Liputan6.com, Jakarta - Pemerintah Belanda menerapkan karantina wilayah secara cerdas atau disebut “intelligent lockdown”. Langkah tersebut dilakukan untuk mencegah penyebaran virus corona baru (Sars-CoV-2) yang menyebabkan COVID-19.
Belanda mulai menerapkan intelligent lockdown sejak 24 Maret 2020. Langkah-langkah yang diberlakukan Belanda mulai dari menjaga jarak minimal 1,5 meter, masyarakat didorong untuk tinggal di rumah, bekerja dari rumah, sekolah, pusat pengasuhan anak, restoran dan klub olahraga tutup.
Perdana Menteri Belanda Mark Rutte mengumumkan baru-baru ini kalau pihaknya akan mempertahankan langkah-langkah yang sudah diberlakukan untuk memutus rantai penyebaran Corona COVID-19.
Advertisement
"Kami berada dalam periode di mana langkah-langkah harus dikerjakan. Di seluruh negeri, hampir semua orang mematuhi aturan, semua orang menjaga jarak,” ujar Rutte, seperti dikutip dari China.org.cn.
Ia juga kembali berpesan kepada warga untuk bertahan di rumah selama akhir pekan Paskah ini dan tinggal di rumah lebih baik. Hal ini agar tidak membuat kesalahan dan memperbesar risiko.
Baca Juga
"Risikonya adalah orang berpikir mereka bisa berbuat lebih banyak sekarang. Kita tidak bisa membuat kesalahan yang lebih besar. Kita akan mencapai puncak baru dengan cepat,” tutur dia.
Dosen Sejarah dari FIB Universitas Airlangga (Unair), Adrian Perkasa pun membagikan pengalamannya ketika menjalani karantina wilayah di Leiden, Belanda. Pria yang sedang bekerja dan melanjutkan kuliah S3 di Universitas Leiden ini menuturkan, saat Belanda menerapkan karantina wilayah atau lockdown memang sempat terjadi panic buying. Meski demikian, kebutuhan pokok masih aman.
"Namun hanya beberapa hari saja karena lalu lintas komoditas tetap berjalan,” ujar Adrian saat dihubungi Liputan6.com lewat pesan singkat, Sabtu, (11/4/2020).
Aktivitas seperti belanja pun masih diperbolehkan. Setiap warga harus menerapkan physical distancing atau jaga jarak. Adrian menuturkan, warga Belanda pun disiplin untuk menerapkan physical distancing meski sekarang lebih rileks karena memasuki musim semi. Saat belanja pun dibatasi untuk pembelian hand sanitizer dan tisu.

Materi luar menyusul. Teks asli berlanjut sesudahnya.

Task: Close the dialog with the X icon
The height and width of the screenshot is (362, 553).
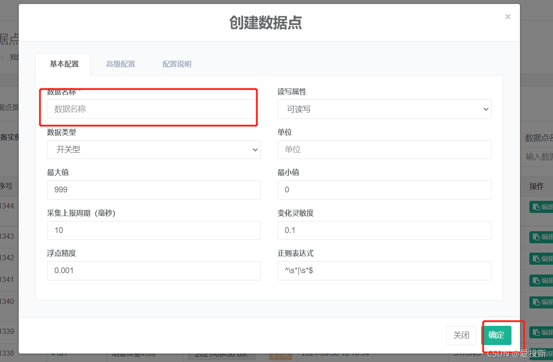Action: point(507,17)
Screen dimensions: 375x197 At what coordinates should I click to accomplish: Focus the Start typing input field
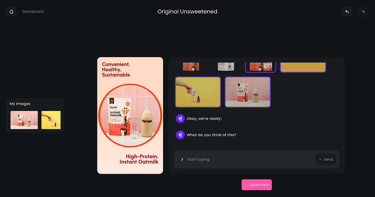click(249, 159)

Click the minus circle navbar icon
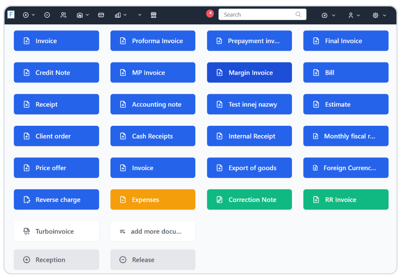click(47, 15)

"Kalau belanja harus satu per satu, jadi tidak bisa bersama dengan keluarga,” tutur dia
Ia menuturkan, meski diterapkan lockdown, masih juga ditemui mahasiswa yang masih santai menghadapi situasi tersebut hingga membuat pesta, dan akhirnya kena razia polisi.
Pekerjaan yang tidak bisa dikerjakan dari rumah pun masih diperbolehkan oleh pemerintah Belanda. Kemudian angkutan umum seperti bus juga dibatasi terutama kontak dengan sopir.
Saksikan Video Pilihan di Bawah Ini
Bekerja dari Rumah
Ia juga sempat menemui kesulitan untuk bekerja dari rumah. Apalagi kampus Adrian juga tutup hingga 16 April. Hal ini mengingat kesulitan mengakses perpustakaan, kantor arsip dan laboratorium.
"Tapi akhirnya sudah mulai adaptasi, kelas juga pindah online. Layanan perpustakaan tetap berjalan meski akses terbatas,” kata dia yang sudah merasakan karantina wilayah selama lima minggu.
Adrian pun berbagi mengenai cara Pemerintah Belanda untuk mengatasi penyebaran Corona COVID-19. Hal itu antara lain transparansi, data pasien real time yang bisa diakses. “Pemerintah pusat dan daerah koordinasinya baik,” ia menambahkan.
Selain itu, menurut Adrian pemerintah Belanda juga sangat mengutamakan para ahli untuk mengambil kebijakan mulai dari kesehatan hingga sosial ekonomi.
Adrian menilai, Belanda juga memiliki ketersediaan fasilitas kesehatan yang memadai. “Asuransi kesehatan semacam BPJS juga cover COVID-19,” kata dia.
Pemerintah Belanda pun memperpanjang karantina wilayah hingga 16 April 2020. Kemudian kegiatan yang mengumpulkan orang hingga di atas 100 pun dilarang hingga 1 Juni.